» WHAT IS EXPECTED
Put each line of the records into a JSON list of strings, one string per line, skipping blank lines. Leave the pictures out of the list.

Begin RECORDS PROVIDED

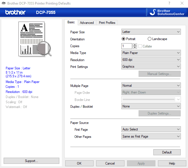Switch to the Advanced tab
The image size is (188, 168).
87,23

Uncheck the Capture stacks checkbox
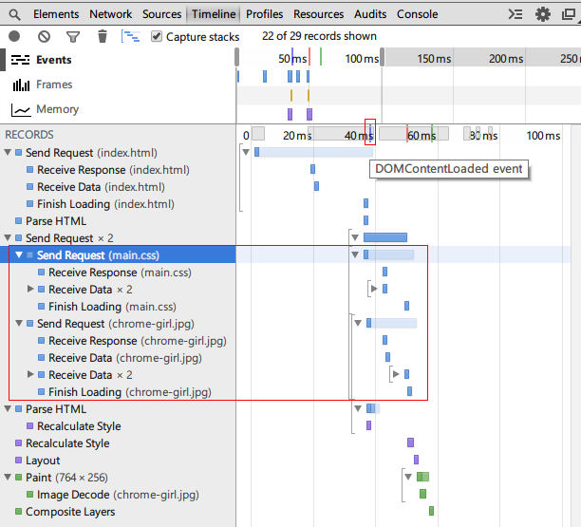pos(157,36)
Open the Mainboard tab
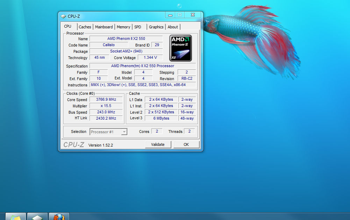This screenshot has height=220, width=350. (x=104, y=27)
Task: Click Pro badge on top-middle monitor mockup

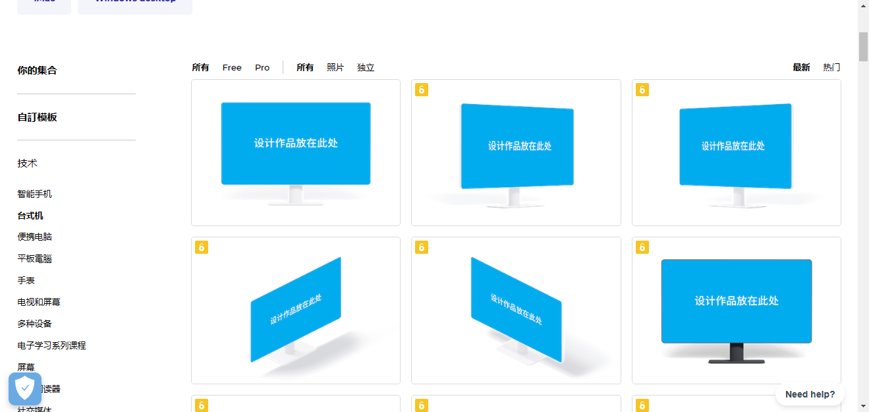Action: click(x=422, y=90)
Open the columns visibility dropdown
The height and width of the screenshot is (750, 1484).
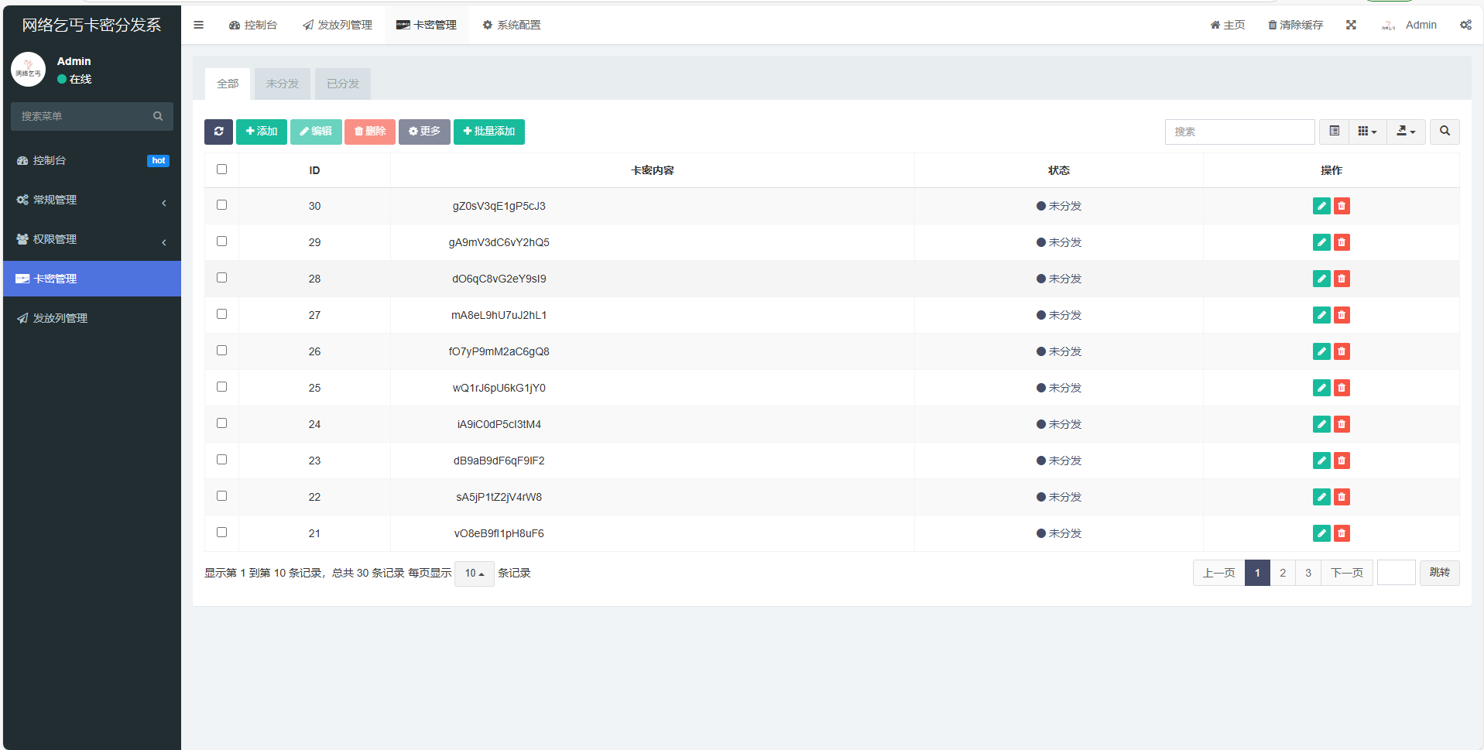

End RECORDS PROVIDED

» TASK ANSWER
[
  "Switch to the Advanced tab",
  "The image size is (188, 168).",
  "87,23",
  "Uncheck the Capture stacks checkbox",
  "pos(157,36)",
  "Open the Mainboard tab",
  "This screenshot has height=220, width=350. (x=104, y=27)",
  "Task: Click Pro badge on top-middle monitor mockup",
  "Action: click(x=422, y=90)",
  "Open the columns visibility dropdown",
  "The height and width of the screenshot is (750, 1484)."
]